* Try it *
Look at each line of the records and count those with "back" in them. Please answer with the count alone.

* Data provided *
---+---

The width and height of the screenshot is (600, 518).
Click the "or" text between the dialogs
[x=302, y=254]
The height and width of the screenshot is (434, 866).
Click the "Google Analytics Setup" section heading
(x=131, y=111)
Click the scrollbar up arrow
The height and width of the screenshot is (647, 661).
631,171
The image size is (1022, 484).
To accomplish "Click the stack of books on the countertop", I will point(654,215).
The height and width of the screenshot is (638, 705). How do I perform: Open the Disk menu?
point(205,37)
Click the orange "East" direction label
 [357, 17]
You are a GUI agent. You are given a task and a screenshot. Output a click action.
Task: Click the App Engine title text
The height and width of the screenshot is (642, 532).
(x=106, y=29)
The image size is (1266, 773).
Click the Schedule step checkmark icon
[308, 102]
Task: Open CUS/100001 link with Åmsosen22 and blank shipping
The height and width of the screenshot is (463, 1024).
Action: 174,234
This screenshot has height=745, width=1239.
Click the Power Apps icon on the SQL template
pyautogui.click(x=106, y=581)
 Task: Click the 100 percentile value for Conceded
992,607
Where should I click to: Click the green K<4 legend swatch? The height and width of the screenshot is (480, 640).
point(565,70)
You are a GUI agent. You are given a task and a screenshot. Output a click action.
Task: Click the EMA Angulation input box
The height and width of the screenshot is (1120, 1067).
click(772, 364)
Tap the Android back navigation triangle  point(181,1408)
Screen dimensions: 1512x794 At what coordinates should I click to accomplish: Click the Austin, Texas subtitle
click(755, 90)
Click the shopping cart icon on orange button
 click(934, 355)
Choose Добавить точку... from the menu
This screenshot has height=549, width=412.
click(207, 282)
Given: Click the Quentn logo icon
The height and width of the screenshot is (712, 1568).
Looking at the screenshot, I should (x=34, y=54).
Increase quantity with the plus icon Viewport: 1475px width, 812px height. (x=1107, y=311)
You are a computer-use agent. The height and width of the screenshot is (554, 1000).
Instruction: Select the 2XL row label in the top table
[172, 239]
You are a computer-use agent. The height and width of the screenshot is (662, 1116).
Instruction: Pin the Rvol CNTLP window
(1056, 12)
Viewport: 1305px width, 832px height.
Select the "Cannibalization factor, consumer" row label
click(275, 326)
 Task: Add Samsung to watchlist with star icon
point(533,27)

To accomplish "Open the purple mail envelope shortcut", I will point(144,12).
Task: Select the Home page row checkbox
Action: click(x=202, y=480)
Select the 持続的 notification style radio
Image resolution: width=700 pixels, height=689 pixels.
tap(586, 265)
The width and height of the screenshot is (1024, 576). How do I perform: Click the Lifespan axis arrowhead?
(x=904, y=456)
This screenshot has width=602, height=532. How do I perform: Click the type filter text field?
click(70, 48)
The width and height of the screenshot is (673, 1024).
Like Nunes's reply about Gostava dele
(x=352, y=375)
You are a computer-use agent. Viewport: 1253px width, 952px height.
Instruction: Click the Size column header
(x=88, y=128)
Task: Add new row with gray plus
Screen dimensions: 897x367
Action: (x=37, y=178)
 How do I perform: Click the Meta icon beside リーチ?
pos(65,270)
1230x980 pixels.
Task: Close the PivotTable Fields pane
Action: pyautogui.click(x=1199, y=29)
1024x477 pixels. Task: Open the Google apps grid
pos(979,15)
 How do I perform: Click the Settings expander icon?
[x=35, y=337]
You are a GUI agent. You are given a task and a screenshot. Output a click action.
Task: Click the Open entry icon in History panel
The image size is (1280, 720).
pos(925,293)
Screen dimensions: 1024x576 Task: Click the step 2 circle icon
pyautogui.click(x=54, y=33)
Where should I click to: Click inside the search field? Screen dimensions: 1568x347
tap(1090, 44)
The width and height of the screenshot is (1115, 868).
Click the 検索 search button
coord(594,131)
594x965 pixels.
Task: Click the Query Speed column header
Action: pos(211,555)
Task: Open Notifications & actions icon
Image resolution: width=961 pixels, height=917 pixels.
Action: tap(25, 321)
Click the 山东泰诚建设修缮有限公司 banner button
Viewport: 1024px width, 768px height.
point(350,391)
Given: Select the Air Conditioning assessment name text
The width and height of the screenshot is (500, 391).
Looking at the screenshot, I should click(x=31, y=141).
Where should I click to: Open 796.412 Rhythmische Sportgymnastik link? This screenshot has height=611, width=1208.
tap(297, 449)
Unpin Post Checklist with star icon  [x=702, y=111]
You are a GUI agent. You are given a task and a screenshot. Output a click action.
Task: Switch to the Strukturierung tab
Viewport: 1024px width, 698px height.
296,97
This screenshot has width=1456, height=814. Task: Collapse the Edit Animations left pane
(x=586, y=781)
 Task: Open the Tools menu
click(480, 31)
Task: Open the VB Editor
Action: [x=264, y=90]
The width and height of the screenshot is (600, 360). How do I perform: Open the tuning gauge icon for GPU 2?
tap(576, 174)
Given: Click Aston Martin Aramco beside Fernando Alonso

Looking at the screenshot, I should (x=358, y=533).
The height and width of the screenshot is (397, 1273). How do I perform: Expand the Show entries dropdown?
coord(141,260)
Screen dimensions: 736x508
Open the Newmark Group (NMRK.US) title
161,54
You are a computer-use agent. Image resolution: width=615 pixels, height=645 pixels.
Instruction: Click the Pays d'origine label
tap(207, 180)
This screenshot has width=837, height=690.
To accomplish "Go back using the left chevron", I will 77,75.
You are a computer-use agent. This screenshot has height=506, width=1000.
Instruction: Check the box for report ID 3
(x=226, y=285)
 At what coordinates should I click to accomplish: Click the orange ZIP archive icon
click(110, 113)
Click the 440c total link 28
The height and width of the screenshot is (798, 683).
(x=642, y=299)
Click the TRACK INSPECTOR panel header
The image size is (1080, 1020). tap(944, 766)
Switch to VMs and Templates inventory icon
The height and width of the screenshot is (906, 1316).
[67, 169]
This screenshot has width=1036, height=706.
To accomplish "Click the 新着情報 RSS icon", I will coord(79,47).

---+---

* Response area *
2